A critical point in the diagnosis of hypohaptoglobinemia is the age
dependency of the expression of the haptoglobin gene in infants. In
neonatal serum, no Hp can be detected.9 The protein is
detectable in less than 50% of children between the ages of 1 and 2 months.9 At the sixth month, failure to detect Hp becomes relatively rare in whites.

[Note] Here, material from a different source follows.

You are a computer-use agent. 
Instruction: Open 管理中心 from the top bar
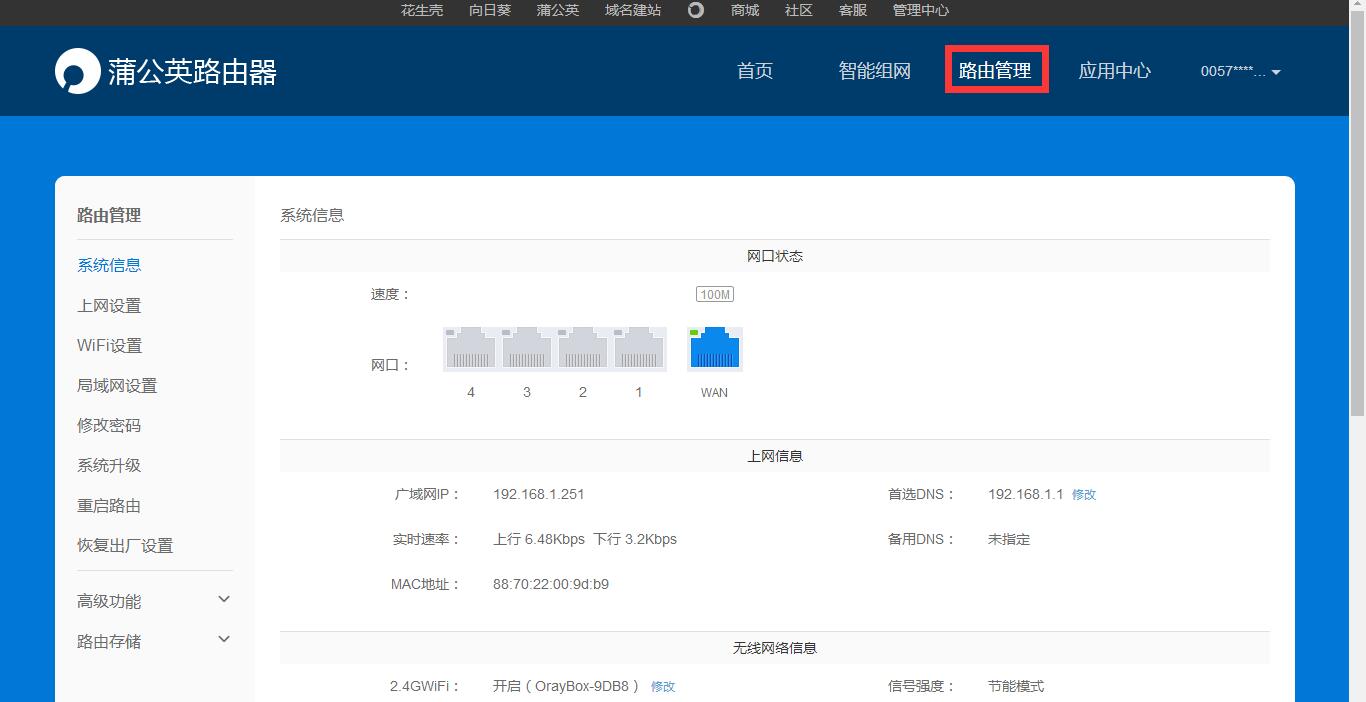point(920,11)
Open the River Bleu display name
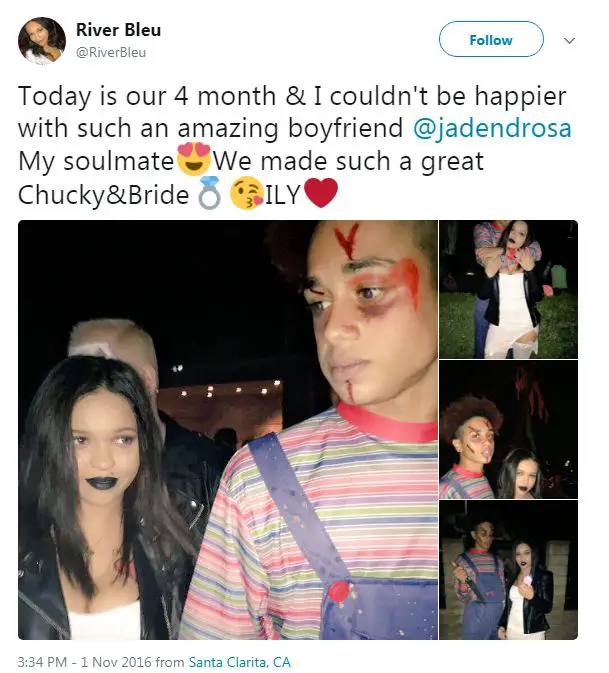 tap(118, 30)
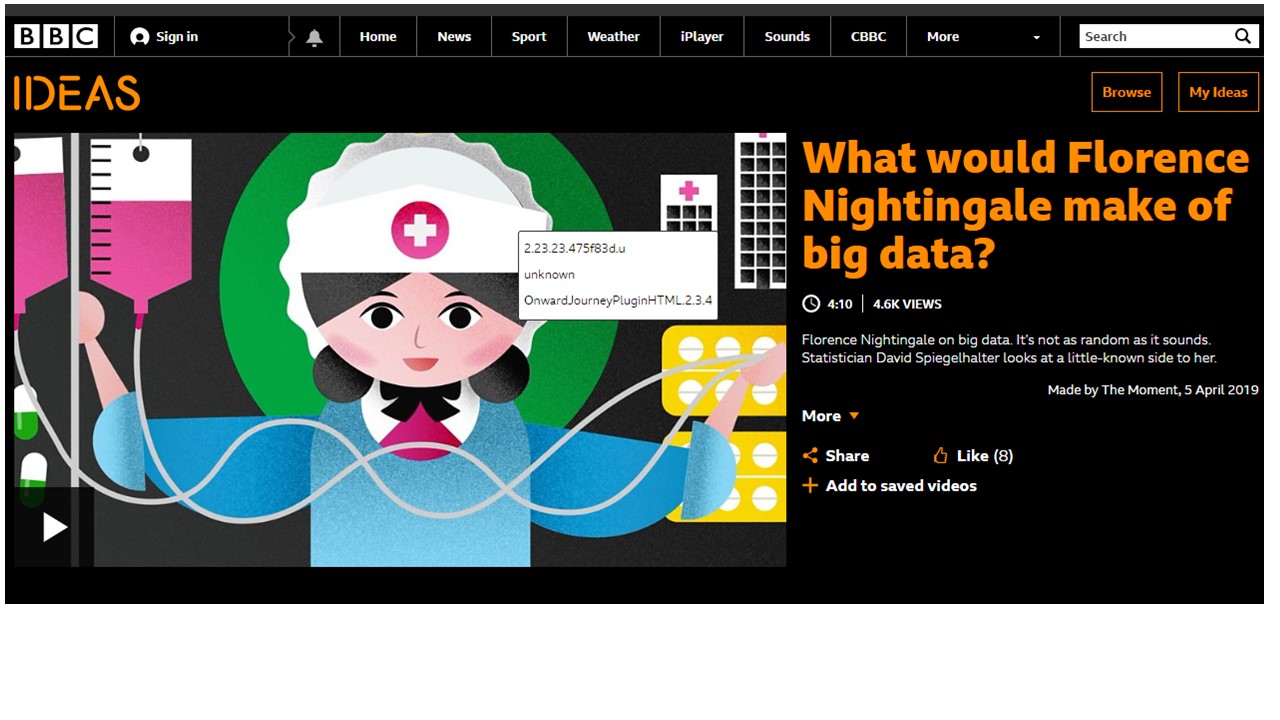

Another difficulty in interpreting low serum haptoglobin levels is the
fact that its reference values depend on the Hp phenotype.2 The reference values for Hp 2-2 in serum are considerably lower (0.38 to 1.50 g/L) than for Hp 2-1 (0.44 to 1.83 g/L) and Hp 1-1 (0.57 to
2.27 g/L).2 Therefore, Hp 2-2 subjects (30% to 50% of
whites) may be in a state of relative hypohaptoglobinemia compared with
the other phenotypes. To illustrate this, we performed a careful
reinvestigation of 10 serum samples with hypohaptoglobinemia (less than
0.3 g/L) and found no detectable trace of Hp on electrophoresis. Gel
permeation chromatography of these sera (based on differences in
molecular mass between the Hp phenotypes) demonstrated six cases of Hp
2-2, one case of Hp 2-1, and only three cases of "true" anhaptoglobinemia.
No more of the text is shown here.